Factor Update: Axioma US Equity Risk Model (AXUS4-MH)

US table 20200516.png
Methodology for normalized factor returns
  • Growth was again the biggest winner as it saw a +0.69 standard deviation move, and is now at the threshold of being Extremely Overbought.
  • Medium-Term Momentum saw some strength on a normalized basis, as it headed back towards the mean.
  • The free-fall in Size appears to have abated after bottoming at -2.89 SD below the mean on 5/13.
  • Volatility ended the week perfectly flat after peaking at +2.79 on 5/12, suggesting a potential reversion in the near term.
  • Market Sensitivity appears to have peaked at +2.86 SD above the mean on 5/6 and has since started to move back down, still retaining an Extremely Overbought designation.
  • After peaking at +2.02 SD above the mean on 5/5, Value has trended down from Extremely Overbought and now sits at 1.5 SD above the mean.
  • Profitability continued to plummet from its recent peak of +6.47 SD above the mean on 3/20, and is now on the verge of becoming Extremely Oversold.
  • US Total Risk (using the Russell 3000 as proxy) saw a slight decline of 30bps.

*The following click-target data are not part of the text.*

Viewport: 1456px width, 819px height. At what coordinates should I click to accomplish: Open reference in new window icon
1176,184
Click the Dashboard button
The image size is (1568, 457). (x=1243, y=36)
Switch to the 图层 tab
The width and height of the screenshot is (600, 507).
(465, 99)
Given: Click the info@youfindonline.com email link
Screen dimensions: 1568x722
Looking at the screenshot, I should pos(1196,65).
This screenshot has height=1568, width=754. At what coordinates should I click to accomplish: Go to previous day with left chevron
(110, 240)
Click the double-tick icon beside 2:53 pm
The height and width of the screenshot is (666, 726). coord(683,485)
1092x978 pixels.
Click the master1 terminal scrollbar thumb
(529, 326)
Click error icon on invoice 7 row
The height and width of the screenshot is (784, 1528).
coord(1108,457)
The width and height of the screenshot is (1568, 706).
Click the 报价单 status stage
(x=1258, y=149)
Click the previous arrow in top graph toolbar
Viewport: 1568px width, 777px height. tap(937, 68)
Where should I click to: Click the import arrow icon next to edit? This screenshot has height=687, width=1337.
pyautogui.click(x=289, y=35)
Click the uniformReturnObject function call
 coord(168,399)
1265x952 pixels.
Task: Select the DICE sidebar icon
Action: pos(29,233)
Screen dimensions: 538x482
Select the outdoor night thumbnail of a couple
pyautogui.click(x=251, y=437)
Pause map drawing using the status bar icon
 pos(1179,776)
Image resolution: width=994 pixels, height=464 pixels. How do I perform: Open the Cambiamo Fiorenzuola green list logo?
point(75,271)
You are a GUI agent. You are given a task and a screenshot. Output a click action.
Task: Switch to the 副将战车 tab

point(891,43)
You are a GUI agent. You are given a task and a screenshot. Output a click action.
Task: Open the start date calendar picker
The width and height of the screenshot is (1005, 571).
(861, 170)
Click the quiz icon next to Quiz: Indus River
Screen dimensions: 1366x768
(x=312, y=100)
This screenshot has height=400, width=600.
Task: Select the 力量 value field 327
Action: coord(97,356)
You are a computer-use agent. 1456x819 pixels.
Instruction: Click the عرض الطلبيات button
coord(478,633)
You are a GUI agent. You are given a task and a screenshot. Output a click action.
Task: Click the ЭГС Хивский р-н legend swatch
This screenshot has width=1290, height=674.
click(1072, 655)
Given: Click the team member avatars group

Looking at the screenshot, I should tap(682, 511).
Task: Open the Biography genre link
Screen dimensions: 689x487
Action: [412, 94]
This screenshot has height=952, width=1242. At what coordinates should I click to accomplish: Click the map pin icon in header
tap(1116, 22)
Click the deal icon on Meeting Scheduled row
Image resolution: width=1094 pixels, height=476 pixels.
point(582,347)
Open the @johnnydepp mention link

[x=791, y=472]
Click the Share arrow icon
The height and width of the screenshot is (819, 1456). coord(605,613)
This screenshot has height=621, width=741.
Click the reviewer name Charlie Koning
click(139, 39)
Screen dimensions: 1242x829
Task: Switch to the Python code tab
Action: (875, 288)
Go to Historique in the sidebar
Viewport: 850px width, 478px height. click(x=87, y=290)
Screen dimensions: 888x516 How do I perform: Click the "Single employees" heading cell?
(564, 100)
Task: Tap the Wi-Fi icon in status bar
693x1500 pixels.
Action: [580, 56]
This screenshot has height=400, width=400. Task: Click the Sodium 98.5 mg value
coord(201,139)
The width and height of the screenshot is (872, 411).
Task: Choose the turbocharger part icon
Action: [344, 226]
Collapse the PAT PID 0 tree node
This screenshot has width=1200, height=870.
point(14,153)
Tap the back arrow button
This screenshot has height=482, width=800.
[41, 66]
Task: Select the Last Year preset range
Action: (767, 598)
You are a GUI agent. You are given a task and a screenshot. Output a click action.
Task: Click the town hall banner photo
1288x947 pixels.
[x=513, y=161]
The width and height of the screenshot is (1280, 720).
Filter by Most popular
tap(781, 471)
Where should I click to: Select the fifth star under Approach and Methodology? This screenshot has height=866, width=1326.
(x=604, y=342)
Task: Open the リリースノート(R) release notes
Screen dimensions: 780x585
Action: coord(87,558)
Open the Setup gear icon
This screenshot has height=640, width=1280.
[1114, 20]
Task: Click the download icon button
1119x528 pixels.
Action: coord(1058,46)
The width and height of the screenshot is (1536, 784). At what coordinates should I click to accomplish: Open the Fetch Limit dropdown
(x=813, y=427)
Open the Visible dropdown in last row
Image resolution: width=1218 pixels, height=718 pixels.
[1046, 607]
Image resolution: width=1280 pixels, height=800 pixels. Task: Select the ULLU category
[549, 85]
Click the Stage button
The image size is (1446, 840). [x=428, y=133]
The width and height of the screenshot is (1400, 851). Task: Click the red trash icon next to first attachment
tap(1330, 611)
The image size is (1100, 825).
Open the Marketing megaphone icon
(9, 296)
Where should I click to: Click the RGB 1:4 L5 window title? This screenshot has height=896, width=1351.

Factor Update: Axioma Worldwide Equity Risk Model (AXWW4-MH)

WW table 20200516.png
Methodology for normalized factor returns

  • Exchange Rate Sensitivity continued to see strength as it crossed into positive Neutral territory after another strong upward move. We discussed this factor in detail after it had plummeted to -4.9 SD below the mean on 3/31 (Part 1 and Part 2), and it’s interesting to consider what the impact of the next round of stimulus might have on this factor.
  • Growth entered Extremely Overbought space and continued to climb higher, sitting at +2.53 SD above the mean.
  • The decline in Size decelerated, although it is now below -3 SD below the mean.
  • Volatility has started to come down from the recent peak of +2.87 SD above the mean.
  • Earnings Yield fell into Oversold territory, although the pace of decline was slower than last week’s -0.85 SD move.
  • Profitability was the biggest loser for the third week in a row and is now an Oversold factor at -1.23 SD below the mean. Recall that this factor was +3.98 SD above the mean on 4/2.
  • Global Risk (using the ACWI as proxy) decreased by 34bps, in line with US risk.